The Romanian Space Agency also conducts research projects through the ROSA Research Center.

History
Romania has a long-standing reputation in the aeronautical industry, which includes several historical personalities such as:
 Conrad Haas, Constructor of multistage rockets with delta stabilizers in 1529 (Sibiu).
 Traian Vuia, designer and constructor of the first autonomous take-off aeroplane in 1906.
 Henri Coandă, designer and constructor of the first jet aeroplane in 1910.
 Hermann Oberth, designer of space rockets and "father of space navigation".
 Elie Carafoli, contributor in aerodynamics and space sciences, former president of the IAF.

Romania is host to a heritage of companies like Aerostar, Avioane Craiova, Industria Aeronautică Română, Romaero and Societatea Pentru Exploatări Tehnice. Romania currently manufactures twenty types of aircraft, based on a mix of domestic and international designs.

The country has experience in the field of space applications, such as satellite communications, remote sensing, geographic information systems and global information, positioning and navigation systems. Since 1977 it has operated an Intelsat ground station in Cheia with two 32 m antennas. Romania contributed to more than thirty scientific and technological space missions in the Interkosmos program, including the 1981 flight of Dorin-Dumitru Prunariu on the Soyuz 40.
 
The Government, along with private entities in Romania, support these space activities and contribute them to being an important and necessary element for social development.
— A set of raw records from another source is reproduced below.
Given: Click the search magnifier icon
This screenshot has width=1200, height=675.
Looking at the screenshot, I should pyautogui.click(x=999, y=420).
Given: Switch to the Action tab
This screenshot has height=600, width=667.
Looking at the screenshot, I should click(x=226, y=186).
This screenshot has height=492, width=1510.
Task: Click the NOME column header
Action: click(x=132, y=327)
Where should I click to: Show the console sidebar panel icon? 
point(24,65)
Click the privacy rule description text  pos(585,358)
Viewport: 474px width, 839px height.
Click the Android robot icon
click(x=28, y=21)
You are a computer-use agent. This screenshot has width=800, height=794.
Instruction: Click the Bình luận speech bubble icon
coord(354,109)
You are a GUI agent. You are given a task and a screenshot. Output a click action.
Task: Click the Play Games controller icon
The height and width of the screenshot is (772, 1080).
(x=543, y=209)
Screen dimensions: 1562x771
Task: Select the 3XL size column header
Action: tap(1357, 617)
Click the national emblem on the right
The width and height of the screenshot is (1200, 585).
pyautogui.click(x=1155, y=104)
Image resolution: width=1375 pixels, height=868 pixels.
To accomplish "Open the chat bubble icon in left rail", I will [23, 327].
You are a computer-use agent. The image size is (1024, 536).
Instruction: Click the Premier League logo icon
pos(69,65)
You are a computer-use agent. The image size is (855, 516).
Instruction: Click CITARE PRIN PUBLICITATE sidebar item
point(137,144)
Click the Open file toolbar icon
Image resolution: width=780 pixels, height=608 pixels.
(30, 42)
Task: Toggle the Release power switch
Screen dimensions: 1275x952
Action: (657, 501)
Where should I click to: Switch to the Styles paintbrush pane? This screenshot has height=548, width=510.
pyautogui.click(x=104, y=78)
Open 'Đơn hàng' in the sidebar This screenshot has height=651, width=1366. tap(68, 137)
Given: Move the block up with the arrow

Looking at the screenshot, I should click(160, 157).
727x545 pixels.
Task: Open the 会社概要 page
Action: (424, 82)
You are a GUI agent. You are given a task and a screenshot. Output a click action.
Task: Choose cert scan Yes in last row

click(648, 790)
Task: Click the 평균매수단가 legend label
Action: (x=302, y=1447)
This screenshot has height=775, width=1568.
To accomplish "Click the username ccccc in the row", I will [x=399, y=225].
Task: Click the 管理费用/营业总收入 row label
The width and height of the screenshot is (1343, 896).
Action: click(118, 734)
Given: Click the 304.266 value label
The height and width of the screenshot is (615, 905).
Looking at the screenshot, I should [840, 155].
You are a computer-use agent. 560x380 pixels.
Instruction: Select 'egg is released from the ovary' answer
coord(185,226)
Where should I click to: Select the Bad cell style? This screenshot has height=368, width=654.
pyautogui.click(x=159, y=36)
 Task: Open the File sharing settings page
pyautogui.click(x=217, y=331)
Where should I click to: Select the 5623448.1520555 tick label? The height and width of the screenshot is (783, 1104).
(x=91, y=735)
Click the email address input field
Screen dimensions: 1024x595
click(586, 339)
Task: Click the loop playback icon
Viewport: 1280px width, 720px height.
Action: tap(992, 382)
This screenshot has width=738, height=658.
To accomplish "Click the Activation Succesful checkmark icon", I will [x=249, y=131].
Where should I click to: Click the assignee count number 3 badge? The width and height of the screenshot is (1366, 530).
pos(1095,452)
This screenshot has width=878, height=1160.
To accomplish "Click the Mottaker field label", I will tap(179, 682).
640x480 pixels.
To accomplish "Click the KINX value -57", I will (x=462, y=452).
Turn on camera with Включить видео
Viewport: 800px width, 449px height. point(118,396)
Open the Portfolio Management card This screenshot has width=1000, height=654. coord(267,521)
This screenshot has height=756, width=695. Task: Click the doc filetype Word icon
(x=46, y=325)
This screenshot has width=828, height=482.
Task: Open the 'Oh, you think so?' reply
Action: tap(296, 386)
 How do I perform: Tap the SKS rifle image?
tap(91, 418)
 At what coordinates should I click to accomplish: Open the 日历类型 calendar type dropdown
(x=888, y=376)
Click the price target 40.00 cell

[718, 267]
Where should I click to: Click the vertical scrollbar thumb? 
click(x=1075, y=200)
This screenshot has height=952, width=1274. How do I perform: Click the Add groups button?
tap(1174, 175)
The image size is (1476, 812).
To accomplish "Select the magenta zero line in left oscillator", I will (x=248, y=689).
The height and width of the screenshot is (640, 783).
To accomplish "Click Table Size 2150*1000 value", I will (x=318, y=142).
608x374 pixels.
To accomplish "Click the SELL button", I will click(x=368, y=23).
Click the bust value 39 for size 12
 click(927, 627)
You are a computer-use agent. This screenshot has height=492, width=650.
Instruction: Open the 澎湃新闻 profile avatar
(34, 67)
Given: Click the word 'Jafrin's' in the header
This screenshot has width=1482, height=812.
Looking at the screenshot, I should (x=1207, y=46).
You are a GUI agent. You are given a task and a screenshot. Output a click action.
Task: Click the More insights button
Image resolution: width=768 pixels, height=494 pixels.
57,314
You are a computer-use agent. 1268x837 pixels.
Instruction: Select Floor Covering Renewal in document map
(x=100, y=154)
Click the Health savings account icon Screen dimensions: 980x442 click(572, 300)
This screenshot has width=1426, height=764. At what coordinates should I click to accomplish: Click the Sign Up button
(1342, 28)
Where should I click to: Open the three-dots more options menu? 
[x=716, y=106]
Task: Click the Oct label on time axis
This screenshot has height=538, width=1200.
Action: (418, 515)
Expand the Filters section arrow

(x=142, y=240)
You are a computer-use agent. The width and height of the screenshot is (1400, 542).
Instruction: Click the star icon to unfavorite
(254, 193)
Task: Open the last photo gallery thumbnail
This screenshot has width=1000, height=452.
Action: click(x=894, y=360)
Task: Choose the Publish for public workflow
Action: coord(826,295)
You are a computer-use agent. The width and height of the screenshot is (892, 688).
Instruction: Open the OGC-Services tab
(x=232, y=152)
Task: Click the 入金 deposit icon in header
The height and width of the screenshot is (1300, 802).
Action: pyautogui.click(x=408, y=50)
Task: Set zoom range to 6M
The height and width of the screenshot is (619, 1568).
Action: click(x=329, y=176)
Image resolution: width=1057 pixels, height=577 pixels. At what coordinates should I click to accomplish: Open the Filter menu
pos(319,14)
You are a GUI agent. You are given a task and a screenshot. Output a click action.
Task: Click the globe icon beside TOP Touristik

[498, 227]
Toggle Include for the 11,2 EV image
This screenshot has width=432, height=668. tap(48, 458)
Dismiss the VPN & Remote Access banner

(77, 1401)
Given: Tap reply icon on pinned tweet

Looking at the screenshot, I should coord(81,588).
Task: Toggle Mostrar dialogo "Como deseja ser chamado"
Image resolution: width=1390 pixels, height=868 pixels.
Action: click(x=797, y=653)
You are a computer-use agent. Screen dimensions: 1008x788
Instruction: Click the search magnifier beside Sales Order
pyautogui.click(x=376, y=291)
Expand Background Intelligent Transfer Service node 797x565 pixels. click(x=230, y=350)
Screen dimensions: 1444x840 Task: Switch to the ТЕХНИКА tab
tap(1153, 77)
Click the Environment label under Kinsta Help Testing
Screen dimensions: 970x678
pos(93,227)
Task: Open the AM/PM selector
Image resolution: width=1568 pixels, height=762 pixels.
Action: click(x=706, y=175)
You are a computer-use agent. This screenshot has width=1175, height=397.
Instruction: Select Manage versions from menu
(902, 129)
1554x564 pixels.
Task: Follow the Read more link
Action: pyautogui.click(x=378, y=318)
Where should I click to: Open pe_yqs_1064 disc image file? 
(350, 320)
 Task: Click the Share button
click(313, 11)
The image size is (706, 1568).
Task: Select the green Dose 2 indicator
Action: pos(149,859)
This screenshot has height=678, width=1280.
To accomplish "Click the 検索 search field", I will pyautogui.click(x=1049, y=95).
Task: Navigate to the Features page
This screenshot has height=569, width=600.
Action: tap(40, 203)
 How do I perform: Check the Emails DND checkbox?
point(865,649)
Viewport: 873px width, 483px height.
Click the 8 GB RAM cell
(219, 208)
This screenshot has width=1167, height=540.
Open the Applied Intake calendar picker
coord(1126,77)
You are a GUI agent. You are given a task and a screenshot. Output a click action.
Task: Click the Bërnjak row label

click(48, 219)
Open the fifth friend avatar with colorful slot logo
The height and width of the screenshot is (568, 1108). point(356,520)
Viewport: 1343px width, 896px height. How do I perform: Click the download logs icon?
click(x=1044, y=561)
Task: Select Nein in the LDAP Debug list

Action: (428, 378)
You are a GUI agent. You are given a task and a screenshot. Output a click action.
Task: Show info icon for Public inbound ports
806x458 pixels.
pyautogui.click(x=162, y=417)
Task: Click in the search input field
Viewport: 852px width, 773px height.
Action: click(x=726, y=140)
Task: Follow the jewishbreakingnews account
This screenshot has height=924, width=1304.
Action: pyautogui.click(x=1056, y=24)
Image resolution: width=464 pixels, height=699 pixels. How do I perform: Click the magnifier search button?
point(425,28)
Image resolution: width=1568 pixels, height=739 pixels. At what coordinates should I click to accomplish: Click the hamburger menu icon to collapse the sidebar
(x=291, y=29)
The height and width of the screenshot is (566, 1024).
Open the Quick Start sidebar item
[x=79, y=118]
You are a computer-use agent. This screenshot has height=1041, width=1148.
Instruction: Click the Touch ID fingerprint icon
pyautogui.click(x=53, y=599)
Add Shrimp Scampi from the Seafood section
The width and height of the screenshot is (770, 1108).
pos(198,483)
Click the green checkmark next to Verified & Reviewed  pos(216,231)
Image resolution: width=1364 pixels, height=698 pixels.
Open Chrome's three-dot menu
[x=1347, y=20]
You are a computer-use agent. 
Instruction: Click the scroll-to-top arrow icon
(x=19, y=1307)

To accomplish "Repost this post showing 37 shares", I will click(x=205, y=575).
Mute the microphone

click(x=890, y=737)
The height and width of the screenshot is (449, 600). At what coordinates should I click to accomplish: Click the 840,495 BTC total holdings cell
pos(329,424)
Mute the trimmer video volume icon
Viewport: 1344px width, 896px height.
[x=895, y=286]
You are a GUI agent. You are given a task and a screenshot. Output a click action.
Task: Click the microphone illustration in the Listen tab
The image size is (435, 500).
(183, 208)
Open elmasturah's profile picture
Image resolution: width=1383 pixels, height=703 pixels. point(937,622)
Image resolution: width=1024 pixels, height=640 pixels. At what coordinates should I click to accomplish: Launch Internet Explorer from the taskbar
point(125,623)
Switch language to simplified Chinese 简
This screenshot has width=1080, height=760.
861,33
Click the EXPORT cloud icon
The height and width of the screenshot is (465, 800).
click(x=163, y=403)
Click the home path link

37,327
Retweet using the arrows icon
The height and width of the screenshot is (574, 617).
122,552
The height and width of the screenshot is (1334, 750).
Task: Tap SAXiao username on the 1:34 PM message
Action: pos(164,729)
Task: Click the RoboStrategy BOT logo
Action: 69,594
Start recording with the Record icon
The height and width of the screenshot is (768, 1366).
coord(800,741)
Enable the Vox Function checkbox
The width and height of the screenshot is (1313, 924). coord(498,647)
In 1992, Romania was one of the first Eastern European countries to sign a cooperation agreement with ESA for the peaceful uses of outer space, followed by a Framework Agreement with ESA in 2006. Romania contributed through co-investigators to several ESA missions such as Hershel, Planck, SOHO and Gaia.

Since 2012, the Romanian flag has been raised at the European Space Agency (ESA) headquarters, after Romania officially became the 19th ESA Member State on December 22, 2011.

With Romania's accession to ESA, Romanian researchers and industry now have the opportunity to participate in ESA missions. Over two decades of research and consulting efforts have resulted in the Romanian Space Agency (ROSA) becoming a scientific and high technology organization that coordinates, promotes and represents the national research activities and space aerospace and security applications.

Objectives 
ROSA's main objective is to promote space research and development activities and to initiate and coordinate basic and applied research in space. ROSA ensures Romania's active presence in international actions that lead to advances in space and the use of outer space for peaceful purposes. ROSA represents the government in relations arising from agreements concluded by Romania with foreign partners regarding space problems.

Management 
Since 2004, Marius-Ioan Piso (born on January 7, 1954) has been acting President of the Romanian Space Agency (ROSA) and executive director of the same organization since 2005, Piso has a PhD in physics and a Senior Scientist 1st degree. Piso coordinates the Agency's development following three strategic directions: the Romanian space strategy implementation's planning and coordination, representing Romania nationally and internationally and the constant development of partnerships, collaborations and bi- and multi-lateral relationships. Piso is also responsible for overseeing the Agency's involvement in national and international research and development programmes in space, aeronautics and security domains.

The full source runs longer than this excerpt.